Children must never be compared with others; they absorb skills at their own rate, using their innate learning styles. It is wrong to expect a child to conform to a set of milestones, at such a tender aged. Moreover, different children bring different skills, at different levels, to the same class. Some children barely know how to put their shoes on the right feet – others can tie their laces into a perfect bow. Some may not even know numbers exist, whereas others can count to 100.

Psychotherapist David Grillo explains it in this manner:

One of the best things about staring a child off with playschool or kindergarten or pres-school is that they are not thrown in at the deep end. The fact that they don’t have to take notebooks and stuff eases them gently into the world of learning.

For some kids, especially those who fall under the youngest age bracket, the first few days can be traumatic. It is the first time that they separate for a ‘long’ periodfrom the parents. Separation anxiety is normal, and is also a part of growing up. But supporting them and ensuring that the parents, or someone with whom they identify, are home when they come back will help. It is also a good idea for both parents and not one to accompany the child to the door the first time.

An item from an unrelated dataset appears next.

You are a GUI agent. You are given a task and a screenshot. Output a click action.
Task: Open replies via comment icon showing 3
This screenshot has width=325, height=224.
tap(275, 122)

These days, most teachers or kindergarten assistants are very well trained. And that makes a lot of difference.

Preparing a child for school psychologically goes hand-in-glove with the mundane preparations of uniforms (if applicable). Getting this must be a ‘special event’, with an emphasis on ‘school clothes for children who are no longer babies.’

If possible, take him with you too when you purchase his painting tabard, his lunch box, napkins and enough socks to have a clean pair each day. This is not the moment to worry that your child is gifted and will be “kept back” by the hoi polloi. That comes later.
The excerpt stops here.